В чем лежит причина? Трудно на это ответить. Вероятно, сама по себе ненормальность общего положения, зависящая от самого факта ссылки. Жил человек, был ли он студентом или кондуктором железной дороги, но он состоял при каком-то деле, над чем-то работал, был связан этой работой с общественной жизнью, и вдруг налетел шквал, закрутил человека, вырвал его из привычных условий жизни и выбросил на другой, неведомый ему берег, без привычной и часто без какой бы то ни было работы, без связи с общей жизнью, на положении какого-то не то пенсионера, это в 2025 лет, не то какого-то героя-преступника.
Я сказал без работы, и большинство было действительно без нее. Если в других ссыльных местах, как я уже сказал, отсутствие работы объяснялось прямым действием закона, то у нас оно объяснялось другими причинами. Среди нас не было ни одного врача или даже студента-медика, и, следовательно, запрещение медицинской практики на нас не падало. Учить могли бы многие, но учить было некого, об отдельном случае моей педагогической практики я уже рассказал и сообщил, что она прошла совершенно безнаказанно (к сожалению, также и совершенно бесполезно для ученика). Вообще ни одно установленное в законе ограничение в праве выбора занятия конкретно не касалось нас, так как ни одно из них не могло иметь в Шенкурске никакого применения.
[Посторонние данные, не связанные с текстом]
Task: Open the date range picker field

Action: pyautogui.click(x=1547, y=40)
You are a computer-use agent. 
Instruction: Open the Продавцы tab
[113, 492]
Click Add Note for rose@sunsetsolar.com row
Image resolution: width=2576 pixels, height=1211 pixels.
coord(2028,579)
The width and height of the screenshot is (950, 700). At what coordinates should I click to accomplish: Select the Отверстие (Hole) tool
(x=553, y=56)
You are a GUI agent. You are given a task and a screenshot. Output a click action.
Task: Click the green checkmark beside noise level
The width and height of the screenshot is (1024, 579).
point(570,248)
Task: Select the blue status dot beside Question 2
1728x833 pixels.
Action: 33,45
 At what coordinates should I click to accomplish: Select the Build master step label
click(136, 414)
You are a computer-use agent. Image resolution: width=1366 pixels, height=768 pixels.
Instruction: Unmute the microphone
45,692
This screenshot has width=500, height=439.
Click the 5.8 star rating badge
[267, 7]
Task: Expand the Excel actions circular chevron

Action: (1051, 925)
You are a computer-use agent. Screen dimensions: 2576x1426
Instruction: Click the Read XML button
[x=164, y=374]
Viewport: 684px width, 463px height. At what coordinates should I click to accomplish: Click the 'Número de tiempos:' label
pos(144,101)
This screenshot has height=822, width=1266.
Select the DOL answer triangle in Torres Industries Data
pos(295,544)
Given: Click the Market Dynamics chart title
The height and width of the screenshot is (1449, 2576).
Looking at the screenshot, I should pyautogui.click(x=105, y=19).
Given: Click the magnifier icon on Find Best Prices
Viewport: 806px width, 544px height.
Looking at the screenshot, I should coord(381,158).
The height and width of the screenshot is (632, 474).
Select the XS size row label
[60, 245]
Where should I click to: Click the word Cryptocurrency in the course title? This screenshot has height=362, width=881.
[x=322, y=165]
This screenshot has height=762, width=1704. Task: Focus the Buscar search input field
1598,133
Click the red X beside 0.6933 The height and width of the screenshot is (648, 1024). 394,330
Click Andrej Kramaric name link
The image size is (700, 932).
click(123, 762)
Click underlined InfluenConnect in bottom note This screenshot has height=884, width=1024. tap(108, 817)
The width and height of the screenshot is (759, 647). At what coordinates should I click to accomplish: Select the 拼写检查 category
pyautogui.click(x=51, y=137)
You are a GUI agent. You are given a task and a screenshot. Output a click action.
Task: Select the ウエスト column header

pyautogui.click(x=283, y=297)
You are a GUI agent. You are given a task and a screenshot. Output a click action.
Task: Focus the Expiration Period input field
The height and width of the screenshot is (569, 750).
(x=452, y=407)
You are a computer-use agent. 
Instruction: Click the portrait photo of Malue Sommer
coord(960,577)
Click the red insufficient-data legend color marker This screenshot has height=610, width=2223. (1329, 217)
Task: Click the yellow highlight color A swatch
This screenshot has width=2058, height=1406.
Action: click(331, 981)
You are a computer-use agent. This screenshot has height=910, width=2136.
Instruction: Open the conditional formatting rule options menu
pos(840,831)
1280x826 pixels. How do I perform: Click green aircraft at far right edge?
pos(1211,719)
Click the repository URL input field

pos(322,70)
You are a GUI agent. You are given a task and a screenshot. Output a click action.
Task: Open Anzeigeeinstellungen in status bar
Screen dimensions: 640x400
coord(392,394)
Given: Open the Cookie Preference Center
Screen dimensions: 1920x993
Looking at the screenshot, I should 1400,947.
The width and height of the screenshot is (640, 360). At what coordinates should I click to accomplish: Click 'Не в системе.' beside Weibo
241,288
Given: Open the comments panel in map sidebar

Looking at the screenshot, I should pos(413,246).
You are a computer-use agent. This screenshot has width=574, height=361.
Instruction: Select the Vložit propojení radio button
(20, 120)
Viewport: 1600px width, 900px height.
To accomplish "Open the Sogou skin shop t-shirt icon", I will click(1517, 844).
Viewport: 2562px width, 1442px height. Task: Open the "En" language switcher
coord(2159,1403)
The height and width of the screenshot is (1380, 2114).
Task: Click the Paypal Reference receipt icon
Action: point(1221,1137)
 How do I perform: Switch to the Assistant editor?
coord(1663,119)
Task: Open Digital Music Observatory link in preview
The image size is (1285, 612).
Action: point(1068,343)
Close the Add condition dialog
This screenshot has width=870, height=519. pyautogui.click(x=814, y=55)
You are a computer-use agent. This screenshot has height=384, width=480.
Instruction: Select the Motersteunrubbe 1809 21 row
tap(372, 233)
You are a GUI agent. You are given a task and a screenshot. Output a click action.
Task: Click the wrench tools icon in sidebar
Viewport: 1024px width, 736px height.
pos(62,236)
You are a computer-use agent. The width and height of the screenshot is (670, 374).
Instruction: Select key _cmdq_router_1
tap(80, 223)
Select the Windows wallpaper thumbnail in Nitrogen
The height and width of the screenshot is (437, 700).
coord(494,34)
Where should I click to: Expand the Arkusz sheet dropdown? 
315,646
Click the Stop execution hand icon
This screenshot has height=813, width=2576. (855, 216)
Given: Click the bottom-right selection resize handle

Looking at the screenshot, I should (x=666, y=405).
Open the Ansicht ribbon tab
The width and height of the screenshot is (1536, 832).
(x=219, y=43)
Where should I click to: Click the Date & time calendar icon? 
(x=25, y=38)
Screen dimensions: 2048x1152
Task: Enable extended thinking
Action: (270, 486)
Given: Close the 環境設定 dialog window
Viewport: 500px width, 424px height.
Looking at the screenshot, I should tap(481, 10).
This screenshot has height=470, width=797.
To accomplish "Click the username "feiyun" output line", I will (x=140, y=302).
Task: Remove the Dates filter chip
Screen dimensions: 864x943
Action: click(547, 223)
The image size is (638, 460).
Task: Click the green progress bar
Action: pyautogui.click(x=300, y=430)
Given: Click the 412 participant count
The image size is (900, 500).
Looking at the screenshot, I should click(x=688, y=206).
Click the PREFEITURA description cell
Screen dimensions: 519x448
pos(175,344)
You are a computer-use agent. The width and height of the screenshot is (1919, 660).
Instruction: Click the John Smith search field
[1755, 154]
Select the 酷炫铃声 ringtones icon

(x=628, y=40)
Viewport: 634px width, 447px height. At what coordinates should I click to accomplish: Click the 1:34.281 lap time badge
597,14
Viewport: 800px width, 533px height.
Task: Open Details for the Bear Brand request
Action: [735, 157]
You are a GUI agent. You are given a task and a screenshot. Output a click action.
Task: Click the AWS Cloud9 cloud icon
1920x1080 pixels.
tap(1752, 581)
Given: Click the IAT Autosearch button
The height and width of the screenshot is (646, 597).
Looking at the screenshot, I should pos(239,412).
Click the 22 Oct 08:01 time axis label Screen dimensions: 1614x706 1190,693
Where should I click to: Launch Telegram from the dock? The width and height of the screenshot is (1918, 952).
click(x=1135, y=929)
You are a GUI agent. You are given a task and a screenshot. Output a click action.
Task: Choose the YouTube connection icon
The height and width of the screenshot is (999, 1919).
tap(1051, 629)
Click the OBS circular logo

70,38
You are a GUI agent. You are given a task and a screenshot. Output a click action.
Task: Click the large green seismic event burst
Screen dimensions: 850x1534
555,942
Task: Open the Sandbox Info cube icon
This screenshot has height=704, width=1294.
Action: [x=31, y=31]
Напротив, физическим трудом заниматься было возможно, и некоторые из нас сделали из него свою профессию. Один из нас начал переплетать книги; делал он это плохо, но все-таки находил заказчиков не только среди нас, но и среди горожан, и даже полицейское управление давало ему переплетать бумаги и «Собрания узаконений». Один шил сапоги и тоже находил заказчиков. Бонковский с Гриневицким летом сетями ловили рыбу и весьма удачно в реке Ваге и за лето продавали ее рублей на 3040; цифра (на двоих), конечно, не высокая, но она объясняется, во-первых, исключительной дешевизной продуктов в Шенкурске, а во-вторых, тем, что главной их покупательницей была жена Бонковского, которая столовала часть ссыльной колонии, предлагая ей хороший стол346, и, отстаивая наши интересы, усиленно торговалась с мужем и Гриневицким (последний был, конечно, тоже ее нахлебником). Жить таким трудом, конечно, было нельзя, но прирабатывать кое-что к казенному пайку можно. Духовно жить этим трудом было тоже нельзя, морального удовлетворения он бывшим студентам не давал347.
Являлась потребность чем-нибудь заполнить досуг, дать исход явной энергии. Потребность удовлетворялась картами, выпивкой, сплетничеством и ссорами, и, к сожалению, даже такие вполне способные к интеллектуальному труду люди, как Гриневицкий, были очень и очень не чужды такого обычного провинциального времяпрепровождения.
Я уже сказал, что сразу при приезде в Шенкурск застал две группы ссыльных, бывших на ножах друг с другом. К одной принадлежали Бонковские, Гриневицкий и еще одна пара Батмановы; к другой Корецкие и Гальперин. Жулковские и особенно Никоновы умели сохранять нейтралитет, хотя все же были ближе к группе Бонковских. Вслед за мной прибыли еще Гильгенберг и Бродский. Воспользовавшись таким приливом новых, а следовательно, нейтральных людей, Корецкие потребовали третейского суда между ними [и Бонковскими], и суд состоялся в составе Никонова, Жулковского, Гильгенберга, Бродского и меня в качестве председателя.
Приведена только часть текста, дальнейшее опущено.